The more recent trend in fund flows has shown that ETF investors are a cost-conscious group. Firms such as Vanguard and Charles Schwab have built successful brands in this industry on the back of rock bottom expense ratios to enhance value for the end-user. After all, lower fees entail a higher return for those seeking an index-based approach.
Cambria Global Asset Allocation ETF
The Cambria Global Asset Allocation ETF (NYSE: GAA) uses a quantitative approach to selecting a diversified basket of global stocks and bonds. This ETF uses a “fund of funds” approach that selects other low-cost ETFs from Vanguard, iShares, even within the Cambria fund family itself.
Blended Expense Ratio, But No Additional Fee
While the underlying holdings have a blended expense ratio of just 0.29 percent, there is no additional management fee added to that for owning GAA.
At launch, the underlying portfolio included 29 diversified ETFs that represent thousands of domestic and foreign securities. The current asset allocation is 50 percent bonds, 43 percent stocks and 7 percent broad-based commodities.

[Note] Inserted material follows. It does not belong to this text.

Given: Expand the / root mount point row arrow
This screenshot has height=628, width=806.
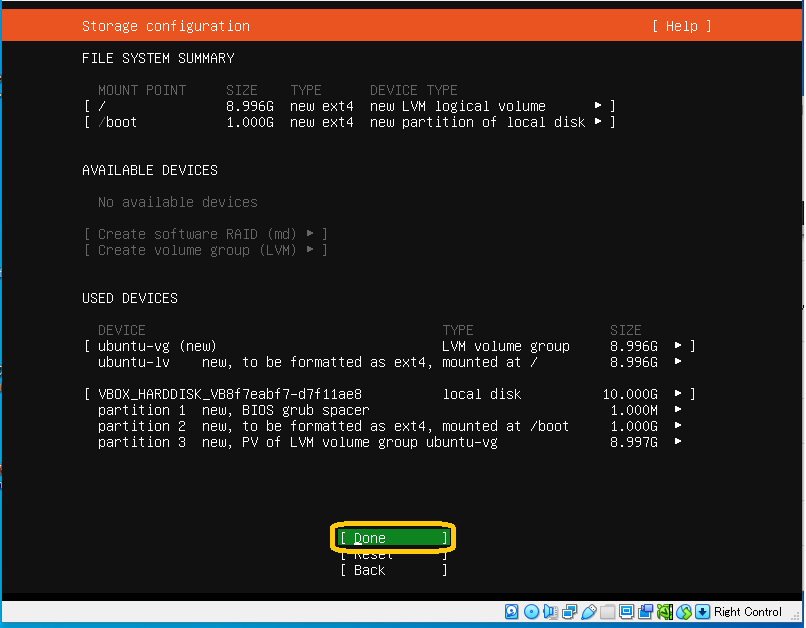Looking at the screenshot, I should tap(598, 106).
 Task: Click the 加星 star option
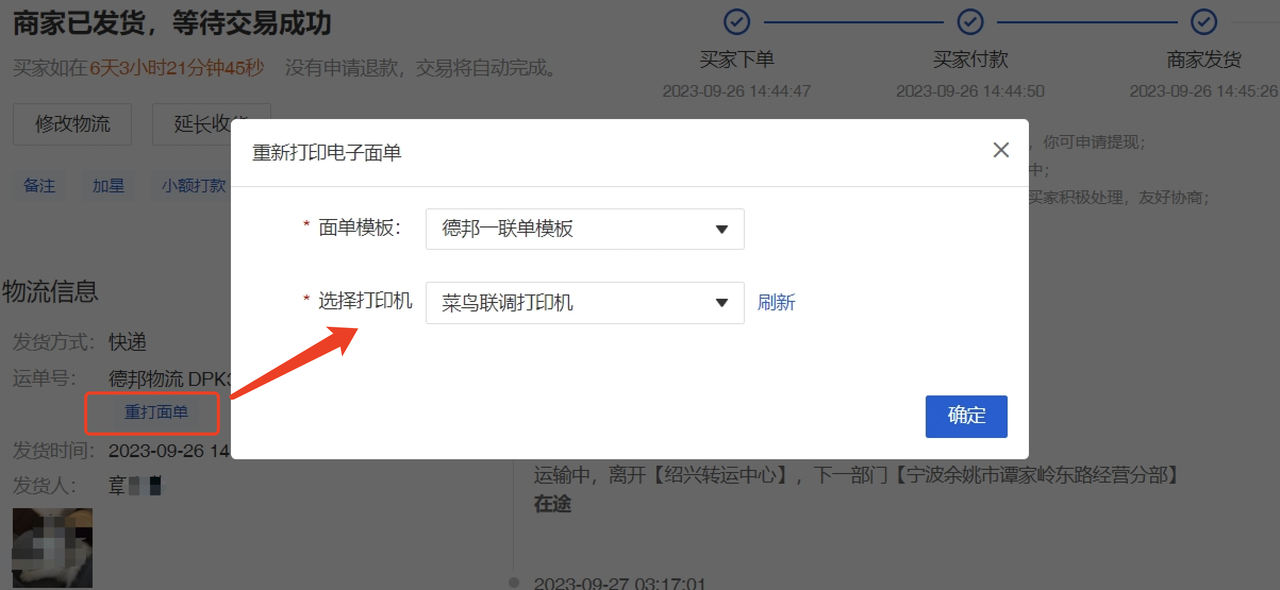(108, 185)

The advantage of a fund such as GAA is a global multi-asset portfolio with minimal overall expenses, which can be used as a core holding or strategic position. The weightings within the various asset classes will be rebalanced on an annual basis, which removes the burden of restructuring individual holdings from the account side as well.
This new ETF will go head to head with established multi-asset funds such as the suite of risk-based investments from Barclays that includes the iShares S&P Growth Allocation Fund ETF (NYSE: AOR). In addition, State Street offers the SPDR SSgA Global Allocation ETF (NYSE: GAL), which charges an expense ratio of 0.35 percent.
Cambria is making a bold move in offering a true zero expense ratio ETF, and clearly hopes to attract investors to its expanding brand of shareholder yield, global value and momentum-based strategies.
This pioneering effort will hopefully continue to pressure other ETF providers to continue to evaluate their fee structure and enhance value for investors that favor these vehicles.